Critique de la pièce Le loup de Nathalie Doummar

Crédit photo : Danny Taillon

Par : Annie Dubé

Le loup est une courte pièce sans entracte, écrite par la jeune autrice Nathalie Doummar lors d’une résidence chez Duceppe. D’une durée d’environ une heure, on a l’impression de naviguer entre la vérité crue et le déni d’un couple vieillissant.

Donald, un homme dans la fin soixantaine atteint d’un début d’Alzheimer, décide de profiter d’un instant de lucidité en compagnie de son épouse pour vider le tiroir des remords qui habite sa mémoire. Solange, adepte du déni et de l’entretien des plantes, l’écoute gentiment, tout en banalisant les non-dits qu’il fait jaillir hors de son égocentrisme légendaire.

Les deux interprètes sur scène, Luc Senay et Maude Guérin, ont semblé très appréciés du public fidèle venu les voir, et qui leur a réservé une ovation debout.

Crédit photo : Danny Taillon

Pour ma part, j’ai été plutôt dubitative devant cette œuvre, pourtant très pertinente par tout le réalisme qui l’anime. C’est un peu comme si on replongeait dans un vieil épisode de téléroman québécois, en le dépouillant de ses mensonges à soi, tout en maintenant une certaine légèreté dans le propos, qui frôle parfois le tragique. 

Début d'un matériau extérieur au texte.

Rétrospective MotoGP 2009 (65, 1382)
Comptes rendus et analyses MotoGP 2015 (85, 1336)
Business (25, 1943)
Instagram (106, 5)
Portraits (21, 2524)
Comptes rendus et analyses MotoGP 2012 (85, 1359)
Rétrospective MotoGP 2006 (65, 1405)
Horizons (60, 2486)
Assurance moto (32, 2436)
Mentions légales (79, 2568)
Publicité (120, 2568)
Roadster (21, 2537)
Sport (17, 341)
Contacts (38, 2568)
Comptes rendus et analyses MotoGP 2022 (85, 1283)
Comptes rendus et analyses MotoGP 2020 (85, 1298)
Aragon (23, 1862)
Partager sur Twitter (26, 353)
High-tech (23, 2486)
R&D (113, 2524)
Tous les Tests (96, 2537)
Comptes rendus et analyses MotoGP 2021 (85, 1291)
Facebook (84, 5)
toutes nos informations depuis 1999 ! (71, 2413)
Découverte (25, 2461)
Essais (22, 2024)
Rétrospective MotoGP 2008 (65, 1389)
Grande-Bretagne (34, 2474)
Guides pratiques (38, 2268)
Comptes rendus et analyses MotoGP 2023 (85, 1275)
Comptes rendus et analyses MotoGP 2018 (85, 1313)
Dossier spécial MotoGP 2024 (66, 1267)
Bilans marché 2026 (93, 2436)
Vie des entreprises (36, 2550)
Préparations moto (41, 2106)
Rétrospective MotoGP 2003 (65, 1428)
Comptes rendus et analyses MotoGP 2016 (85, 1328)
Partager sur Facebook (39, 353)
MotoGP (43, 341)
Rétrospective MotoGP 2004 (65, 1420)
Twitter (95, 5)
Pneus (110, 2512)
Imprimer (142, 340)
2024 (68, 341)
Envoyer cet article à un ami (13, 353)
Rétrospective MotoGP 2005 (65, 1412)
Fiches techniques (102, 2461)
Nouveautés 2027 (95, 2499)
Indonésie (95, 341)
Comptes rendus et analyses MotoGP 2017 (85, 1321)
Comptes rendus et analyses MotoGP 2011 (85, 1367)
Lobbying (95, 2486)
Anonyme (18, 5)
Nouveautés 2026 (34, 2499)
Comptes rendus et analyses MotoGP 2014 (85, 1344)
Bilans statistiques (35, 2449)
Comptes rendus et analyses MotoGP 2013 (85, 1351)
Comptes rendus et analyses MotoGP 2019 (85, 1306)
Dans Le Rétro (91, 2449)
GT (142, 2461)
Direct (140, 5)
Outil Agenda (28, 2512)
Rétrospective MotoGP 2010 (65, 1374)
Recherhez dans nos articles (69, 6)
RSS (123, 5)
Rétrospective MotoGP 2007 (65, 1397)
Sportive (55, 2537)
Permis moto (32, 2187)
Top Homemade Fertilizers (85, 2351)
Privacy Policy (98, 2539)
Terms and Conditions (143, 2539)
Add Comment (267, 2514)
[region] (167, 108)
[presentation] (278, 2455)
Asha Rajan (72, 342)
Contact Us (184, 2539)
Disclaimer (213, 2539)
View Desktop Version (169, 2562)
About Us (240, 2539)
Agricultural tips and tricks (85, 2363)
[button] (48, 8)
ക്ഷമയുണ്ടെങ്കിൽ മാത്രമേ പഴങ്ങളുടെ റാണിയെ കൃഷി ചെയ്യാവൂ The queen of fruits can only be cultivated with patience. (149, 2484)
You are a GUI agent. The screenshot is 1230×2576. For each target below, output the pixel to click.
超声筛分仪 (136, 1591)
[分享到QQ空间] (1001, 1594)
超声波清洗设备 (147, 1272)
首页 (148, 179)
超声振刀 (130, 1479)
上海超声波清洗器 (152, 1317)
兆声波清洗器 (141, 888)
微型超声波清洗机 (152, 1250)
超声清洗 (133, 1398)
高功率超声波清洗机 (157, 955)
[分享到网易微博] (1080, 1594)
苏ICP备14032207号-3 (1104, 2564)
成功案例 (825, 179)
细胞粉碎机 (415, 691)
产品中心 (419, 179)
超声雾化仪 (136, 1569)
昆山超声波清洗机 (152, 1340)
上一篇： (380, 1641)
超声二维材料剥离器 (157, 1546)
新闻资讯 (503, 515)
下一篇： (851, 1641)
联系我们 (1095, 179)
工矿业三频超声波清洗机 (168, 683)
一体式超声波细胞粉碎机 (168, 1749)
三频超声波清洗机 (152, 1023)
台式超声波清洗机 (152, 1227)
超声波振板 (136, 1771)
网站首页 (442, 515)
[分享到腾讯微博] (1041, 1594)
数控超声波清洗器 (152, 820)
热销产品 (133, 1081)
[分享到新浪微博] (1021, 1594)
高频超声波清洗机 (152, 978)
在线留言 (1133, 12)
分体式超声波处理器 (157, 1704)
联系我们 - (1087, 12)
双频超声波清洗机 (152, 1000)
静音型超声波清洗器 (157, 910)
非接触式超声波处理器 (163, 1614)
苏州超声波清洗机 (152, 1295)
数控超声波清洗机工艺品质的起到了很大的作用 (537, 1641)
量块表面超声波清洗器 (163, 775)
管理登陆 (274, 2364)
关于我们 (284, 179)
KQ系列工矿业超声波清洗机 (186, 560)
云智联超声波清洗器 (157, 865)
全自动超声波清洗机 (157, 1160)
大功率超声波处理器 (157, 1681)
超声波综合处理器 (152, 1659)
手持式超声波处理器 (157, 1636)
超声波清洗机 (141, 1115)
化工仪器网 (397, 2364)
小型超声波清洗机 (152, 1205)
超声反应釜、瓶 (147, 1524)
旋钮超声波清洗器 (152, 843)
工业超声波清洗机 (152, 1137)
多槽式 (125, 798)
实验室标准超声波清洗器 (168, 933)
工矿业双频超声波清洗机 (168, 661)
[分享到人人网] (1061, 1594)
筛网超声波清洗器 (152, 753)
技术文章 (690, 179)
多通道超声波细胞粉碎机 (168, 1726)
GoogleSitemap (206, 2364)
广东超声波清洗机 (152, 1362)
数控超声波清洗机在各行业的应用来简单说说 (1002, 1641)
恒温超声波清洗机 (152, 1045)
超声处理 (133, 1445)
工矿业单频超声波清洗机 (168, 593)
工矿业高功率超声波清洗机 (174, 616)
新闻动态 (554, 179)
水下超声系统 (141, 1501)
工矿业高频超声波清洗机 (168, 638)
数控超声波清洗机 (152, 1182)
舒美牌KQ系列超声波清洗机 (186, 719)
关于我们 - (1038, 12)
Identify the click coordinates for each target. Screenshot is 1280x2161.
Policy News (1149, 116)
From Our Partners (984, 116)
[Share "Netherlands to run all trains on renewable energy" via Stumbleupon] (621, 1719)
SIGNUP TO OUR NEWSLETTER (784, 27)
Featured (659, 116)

Bien que la scénographie ouvre l’idée intéressante d’une boucle répétitive, qui se décline sur l’usure du temps, grâce au décor qui reproduit plus ou moins les mêmes meubles du salon, avec une plante d’intérieur qui se meurt de plus en plus, j’ai eu l’impression de regarder le quotidien des gens de la classe moyenne de mon enfance, arrivés à un certain âge. Et c’est parfaitement à propos qu’une telle pièce soit présentée, car elle risque de représenter en partie la réalité de plusieurs couples contemporains, qui sont restés ensemble par habitude, sans trop se demander ce qu’ils désiraient réellement, durant des décennies. Trop tard pour faire demi-tour.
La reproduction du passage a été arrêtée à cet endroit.